One by one, the classes in the upstate New York school lined up to go to the cafeteria, but we were not going to lunch that day. We were going to get vaccinated. Inside the cafeteria lunch tables had been re-arranged into rows of sterile draped counters, topped with stainless steel trays filled with the ready-to-use inoculation needles. Nurses in white bustled about checking lists, preparing inoculations and conversing with the doctor.
It was not the favorite day of the school year for students in those days when the shadow of polio epidemics still lingered, but it was a day that no parent would allow their children to miss.
Obediently, if fearfully, elementary students entered the transformed cafeteria cautiously, fearfully, studying the tables, the nurses and the doctor.
With Dr. Salk’s recent development of the polio vaccine, no one argued about the necessity of receiving the vaccine. Our parents remembered all too well the summer epidemics that had disabled and even taken their friends in past years. They had no interest in keeping us from being vaccinated against polio or any other disease.
As a second grader I did not know all that. I just knew that this year I was to have four shots. Two in each arm.
Solemnly, I stoically made my way down the line. Every year I waited in line for that ominous needle to painfully inject me with whatever vaccination medical protocol dictated I needed that year.
On the other side of the room, mothers held crying pre-schoolers and babies. But big girls in second grade did not get that comfort. No one’s parents came to school for shot day. Moms signed any necessary paperwork and their children lined up efficiently for the shots.
Teachers and the school nurse were left to deal with any fears or tears.
I watched as one needle after another entered my classmates’ arms. Faces squinched against the pain, and they walked away rubbing their arms.
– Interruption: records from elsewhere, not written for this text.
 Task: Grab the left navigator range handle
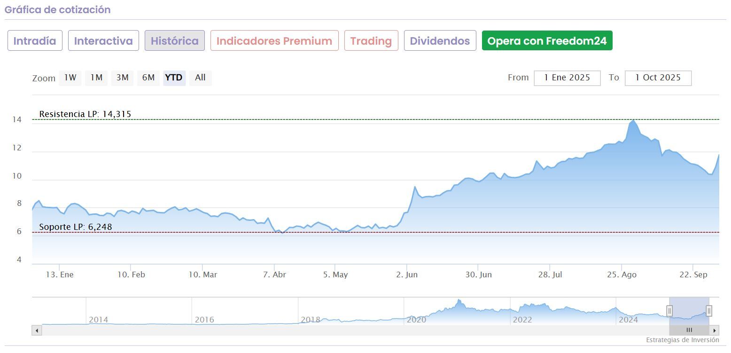tap(669, 311)
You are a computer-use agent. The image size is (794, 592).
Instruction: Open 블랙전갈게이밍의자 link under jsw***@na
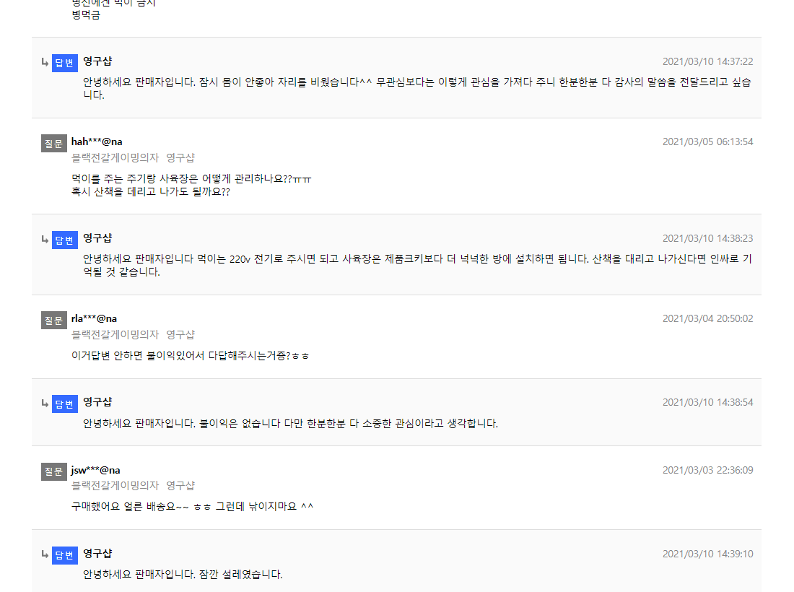tap(115, 486)
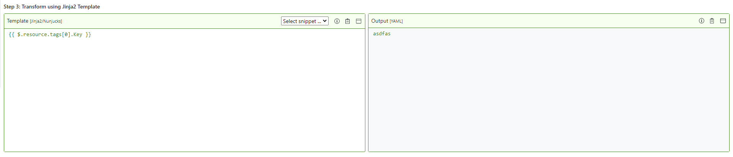Click the template code line with resource.tags
Image resolution: width=733 pixels, height=157 pixels.
click(x=50, y=35)
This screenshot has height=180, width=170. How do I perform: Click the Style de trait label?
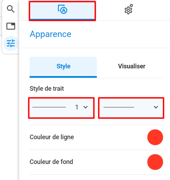(x=47, y=89)
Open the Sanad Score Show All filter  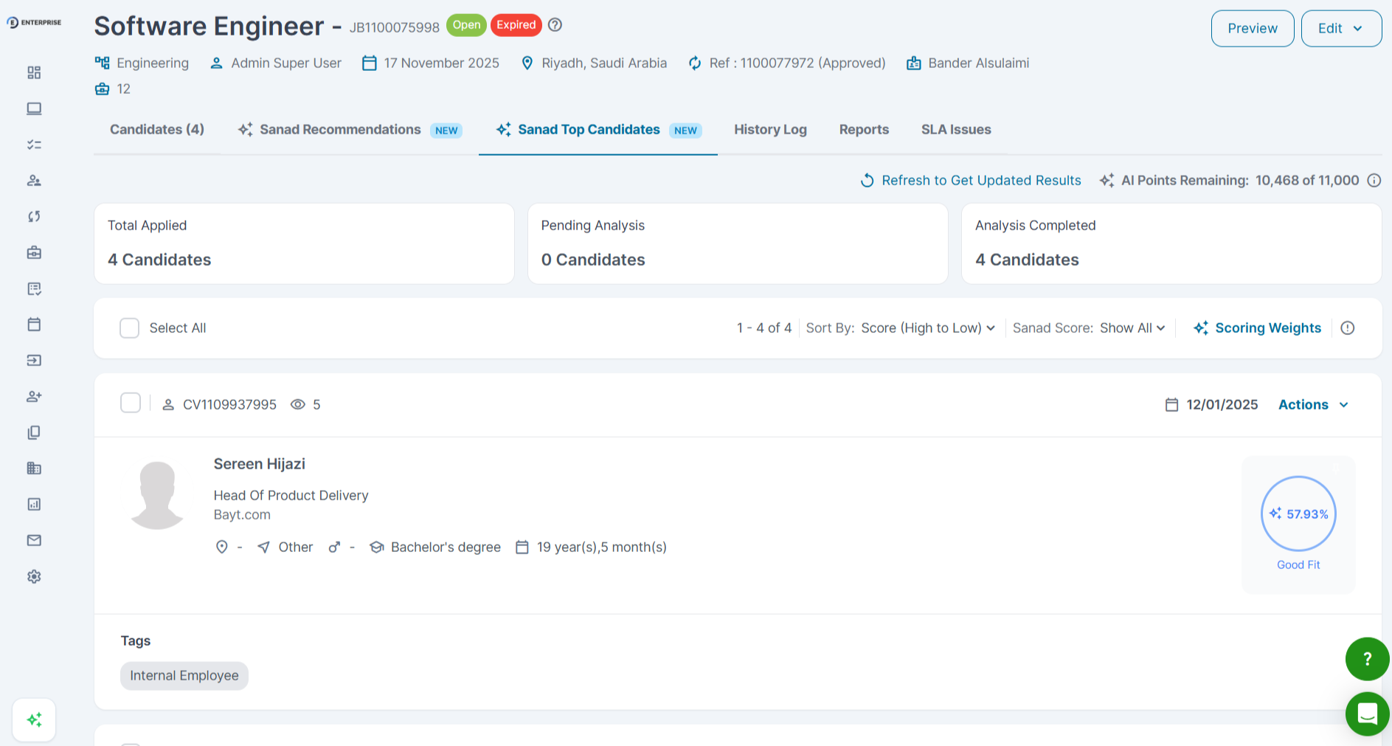[1132, 328]
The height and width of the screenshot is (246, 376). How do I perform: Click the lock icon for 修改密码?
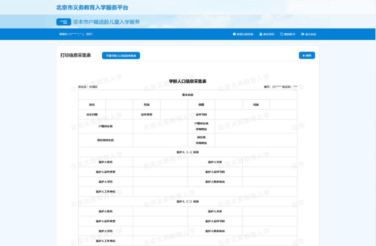[x=261, y=34]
When it was my turn, I solemnly walked up, watched the white clad nurse study the paperwork and then reach into four trays.
First the smallpox vaccine. Thanks to massive, worldwide inoculation programs, the disease has now disappeared. But back then it still lingered, so I winced as the nurse pricked my upper arm leaving a circle of points that eventually scabbed over, fell off and left a distinctive scar that said “smallpox vaccination received.”
I stolidly watched as the nurse held my arm three more times and three times  a long, pointed needle slipped into one of my arms. Surely it was not as huge or as impressive as my eight-year-old memory dictates, but no one could convince me otherwise.
I walked back to my classroom where in view of the day’s trauma, my teacher, Mrs. Gladys Hunt, had planned a relaxed afternoon. One of the girls had brought a long mural of a country scene to color. It stretched across several desks, including mine. I sat down to color. The next thing I knew I was whirling like Dorothy going to Oz.
I woke up on the floor with my teacher bending over me.
I had made the infamous list of kids who fainted on shot day and earned a trip to the nurse’s room with time to lay on the cot. Laying there I curiously studied the small, medical room reserved for the school nurse, her records of our vaccinations, illnesses and a cot or two for the occasionally ill child.

Eventually, she declared me able to stand up and make my way back to the room on my own, so I left with no further fuss or bother. During the school-wide inoculations, no one had time to coddle little kids just because they had to get a shot. We should consider ourselves fortunate that for one day the cafeteria became a medical clinic and kept us safe from the anguish of the epidemics of the past.
The next day everything returned to normal. The drapes disappeared and only the bragging tales of those who took their shots without fainting lingered as we made our way in a line to the cafeteria for lunch.